Leopard geckos can make new brain cells

Leopard geckos can make new brain cells

In a recent study, researchers from the University of Guelph discover the type of stem cell allowing geckos to create new brain cells.

The finding could help in replacing human brain cells lost or damaged due to injury, aging or disease.

The brain is a complex organ, and there are few good treatments for brain injury.

Although lizards are often described as having robust neurogenic abilities, only a handful of the more than 6300 species have been explored.

In the study, the researchers provide the first evidence of homeostatic neurogenesis in the leopard gecko.

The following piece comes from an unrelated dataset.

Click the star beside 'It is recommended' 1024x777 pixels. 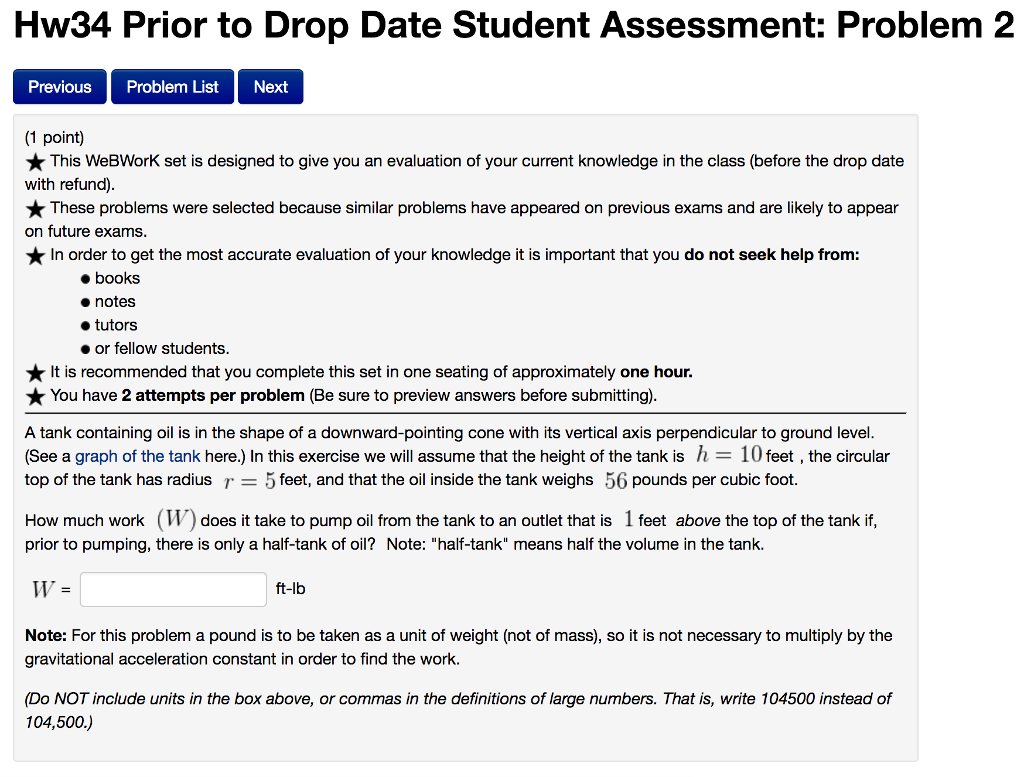(35, 373)
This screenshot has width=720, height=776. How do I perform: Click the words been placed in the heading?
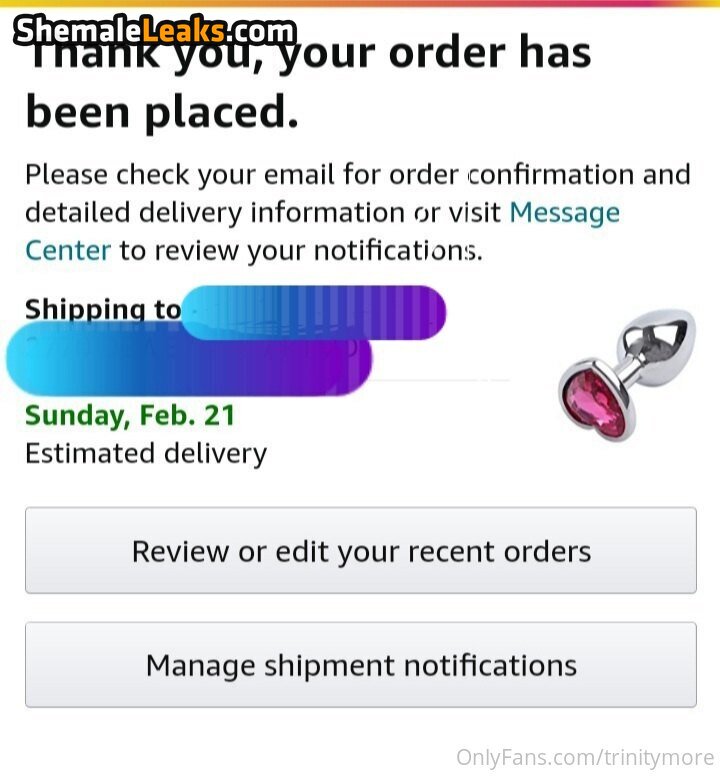coord(162,113)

They focused on the medial cortex, homologue of the mammalian hippocampal formation.

Hippocampal is a part of the lizard’s brain that has a well-studied counterpart in the human brain.

Using immunostaining, the team identified proliferating pools of neural stem/progenitor cells within the sulcus septomedialis, the ventricular zone adjacent to the medial cortex.

Consistent with their identification as radial glia, these cells expressed SOX2, glial fibrillary acidic protein, and Vimentin, and demonstrated a radial morphology.

Using a cell tracking strategy, they found that neuroblast migration from the ventricular zone to the medial cortex takes ~30-days, and that newly generated neuronal cells survived for at least 140-days.

The researchers said they were surprised to see just how many stem cells the gecko brain contains and how quickly new brain cells are produced.

The researchers also found that cell proliferation within the medial cortex was not significantly altered following rupture of the tail spinal cord.

The study is the first to provide evidence of new neuron formation—and the presence of stem cells—in the leopard gecko brain.

The team’s next study is to determine why some species, like geckos, can replace brain cells while other species, like humans, cannot.

Prof. Matthew Vickaryous in the Department of Biomedical Sciences at the Ontario Veterinary College (OVC), is senior author of the study.

Rebecca McDonald, a master’s student, led the study.

The study is published in Scientific Reports.